Noam Chomsky, and other linguistic scholars, believe that human language is the sense of that language -- and culture. French, for instance, is a historical, social and political notion that is expressed linguistically as well. Thus, commonalties in culture (e.g. The French, English, Italian, Swiss, etc.) are amended by language -- in this case, the commonalties of linguistic structure as opposed to the way Chinese would not be common to French; either in language or in human culture (Linguistic Relativity Hypothesis 2003). In the late 1950s, however, psychologist B.F. Skinner took past theories and formulated a newer approach -- the behaviorist theory of language acquisition. In his 1957 book, Verbal Behavior, Skinner postulated that language was divisible into units and that was acquired through both repetition and reinforcement; it was a later step to move from repeating a word, "tree" for example, to understanding that the spoken and written words form a shorthand for an object; and that object need not be identical each time (e.g. The cognition that there is one general word for tree, but hundreds of examples) (Skinner 1992).

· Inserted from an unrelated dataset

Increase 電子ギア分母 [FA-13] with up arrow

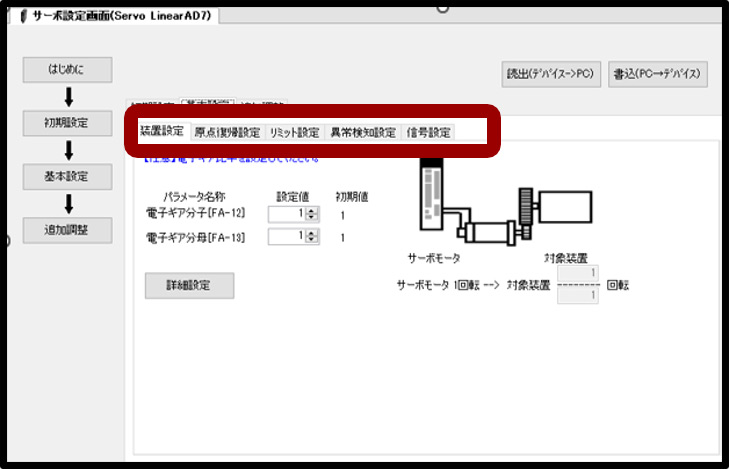(312, 233)
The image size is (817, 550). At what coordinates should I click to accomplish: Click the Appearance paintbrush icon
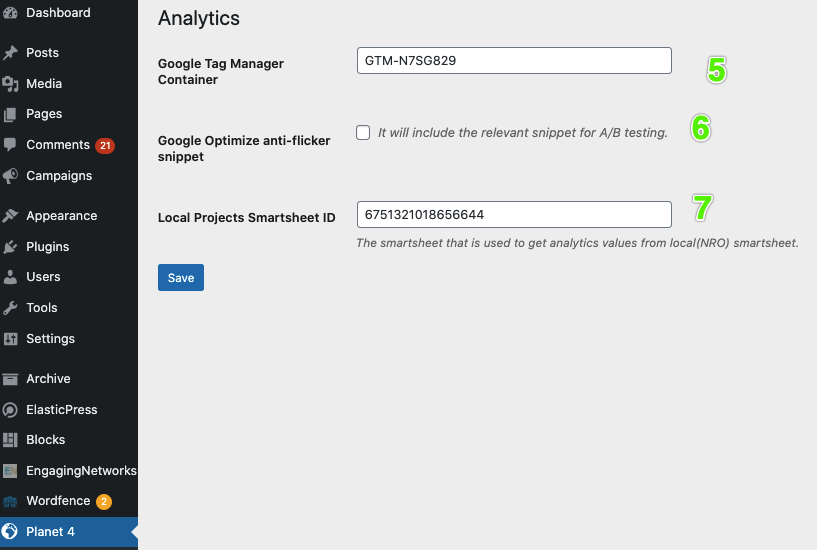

Some linguists embraced the theory, indicating that while it was incomplete, it did help explain some of the commonalties of linguistic behavior across cultures, and was at least a way to understand one of the aspects of language acquisition and development. Others, however, saw behaviorism as deconstruction in the worst sense; a way to look at only one small part of language, to ascribe only physical nuances and characteristics to something far more complex, and to simply take "old experimental psychology," dress it up with a new bit of frosting for theory, and supply the operative word "conditioning' in order to establish the veracity of linguistic culture (Carroll (ed.) 1956, 41). However, the very basis of this issue goes beyond just acquisition, and asks us to define the basis of usable linguistic theory in reference to robust discourse.
Definition of Discourse -- Discourse analysis, or discourse studies, is a broad term for a rubric of approaches to written, spoken, or signed language and the way the participants interact. The object of discourse analysis -- discourse, writing, talking, conversation -- really any communicative event, are typically defined much like basic linguistic phenomena -- patterns of sentences, propositions, speech acts, etc. However, contrary to much of traditional linguistics, discourse analysis not only focuses on the study of language use beyond sentence structure, it also works with naturally occurring language, and has relevance in a variety of social science fields (Blommaert 2005).
Discourse analysis is not so much a single defining "noun," but more a way of approaching linguistics -- a template, if you will, as a research method to thinking...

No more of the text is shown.